▸ 题目 A:
请将CefSharp使用记录中从"CefSharp使用记录"到"te后,再读取html内容。"的部分逐字重新给出。
▸ 题目 B:
用两句话概括这篇CefSharp使用记录。

▸ 节选原文:
—————

CefSharp使用记录

一点经验

  • 缺少c++运行库也会报错。直接全装就好了。

本次使用的一些技巧

  • httpClient不行的换用chromium。各种浏览器还是chromium比较全能,之前用miniblink会有些页面打不开。
  • SemaphoreSlim设置一个最大并发数。
  • Task.Any设置一个超时时间。
  • 等待document.Ready为complete后,再读取html内容。
        int iCount = 0;
        DateTime CurStartTime = DateTime.Now;
        //检查外链
        public async Task Run()
        {
            "检查外链-开始执行".Dump();
            CurStartTime = DateTime.Now;
            //获取所有外链
            var dtWaiLian = GetDtWaiLian();
            dtWaiLian.Dump();
            iCount = 0;

            // 使用并行循环检查,并使用SemaphoreSlim限制并发量
            var maxRequest = SysVar.GetAppSetting("MaxRequest").CToInt();
            var semaphore = new SemaphoreSlim(maxRequest);
            var tasks = dtWaiLian.Rows.Cast<DataRow>().Select(async r =>
            {
                await semaphore.WaitAsync(); // 等待可用资源
                try
                {
                    await HandleOneCheck(r);
                }
                finally
                {
                    semaphore.Release(); // 释放资源
                    GC.Collect();
                }
            });

            //等待所有任务完成
            await Task.WhenAll(tasks);
             
            //总结
            ZongJie();
            "检查外链-执行完毕".Dump();
        }

        //获取所有外链信息
        DataTable GetDtWaiLian()

—————

▸ 所给数据:
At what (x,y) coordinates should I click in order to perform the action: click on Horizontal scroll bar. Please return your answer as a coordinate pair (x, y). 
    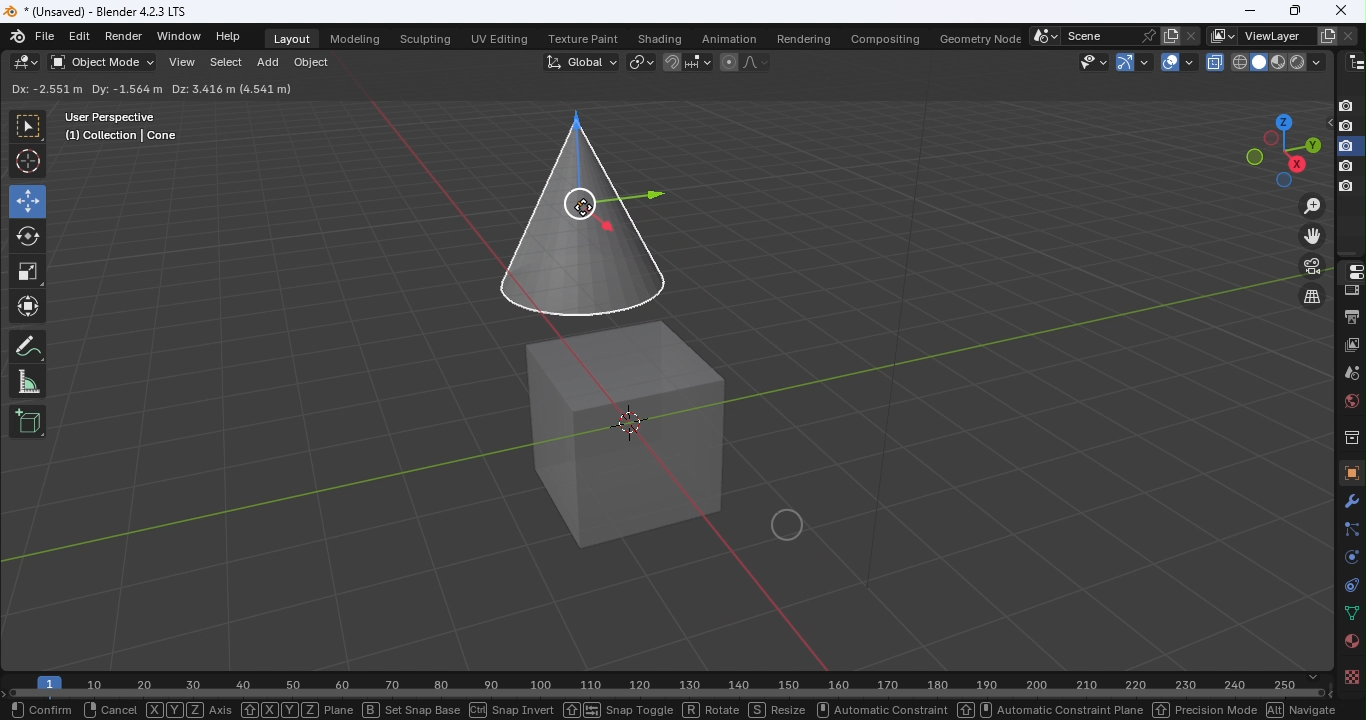
    Looking at the image, I should click on (669, 694).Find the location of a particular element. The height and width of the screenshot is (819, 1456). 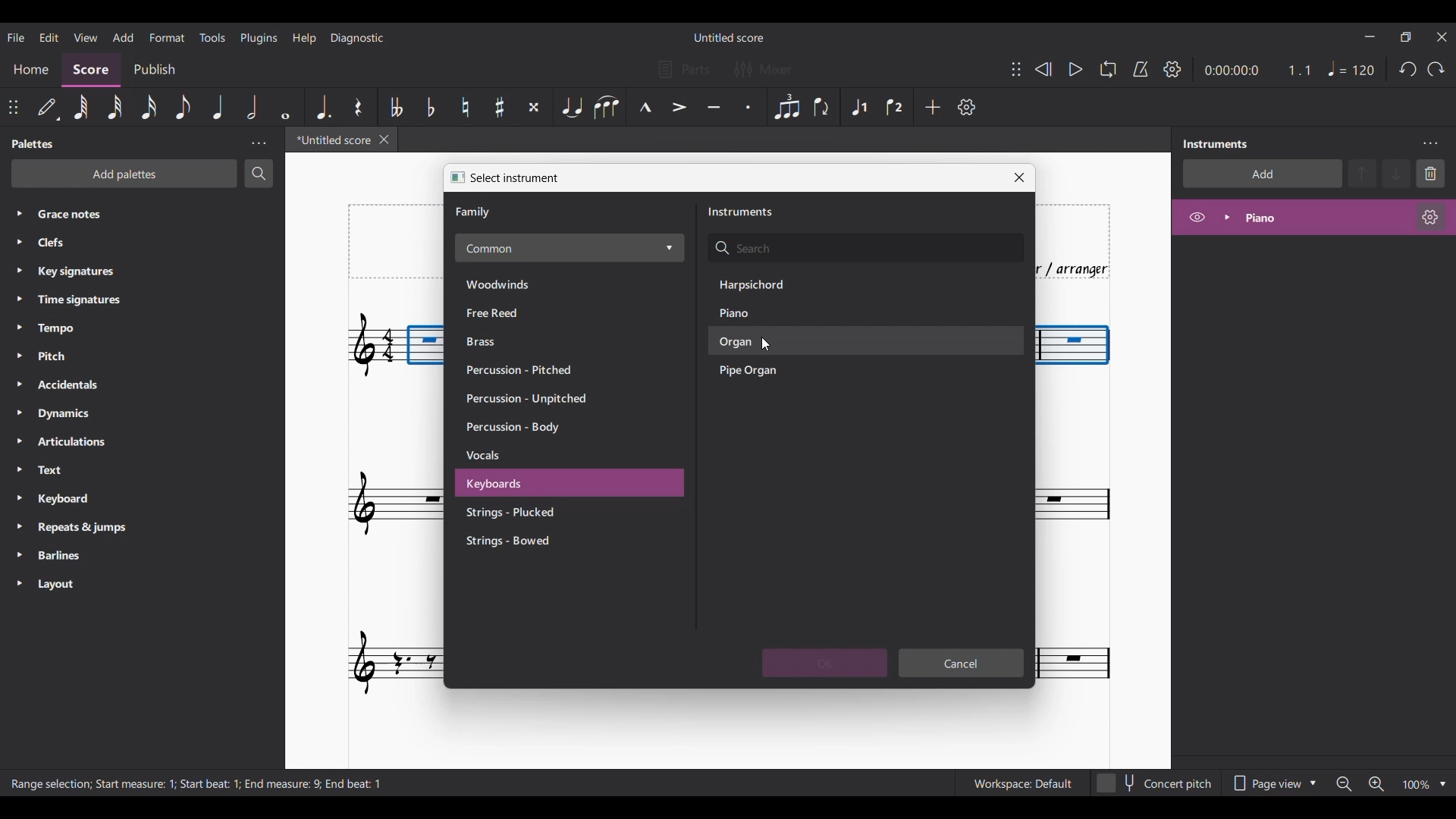

Add is located at coordinates (933, 107).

—————

▸ 正确答案 A:
CefSharp使用记录

一点经验

  • 缺少c++运行库也会报错。直接全装就好了。

本次使用的一些技巧

  • httpClient不行的换用chromium。各种浏览器还是chromium比较全能,之前用miniblink会有些页面打不开。
  • SemaphoreSlim设置一个最大并发数。
  • Task.Any设置一个超时时间。
  • 等待document.Ready为complete后,再读取html内容。

▸ 正确答案 B:
缺少c++运行库也会报错，直接全部安装即可；httpClient不行时可换用chromium，它在各种浏览器中比较全能，而之前用的miniblink有些页面打不开。此外还可用SemaphoreSlim设置最大并发数，用Task.Any设置超时时间，并等document.Ready为complete后再读取html内容，文中附有用SemaphoreSlim限制并发量来并行检查外链的代码。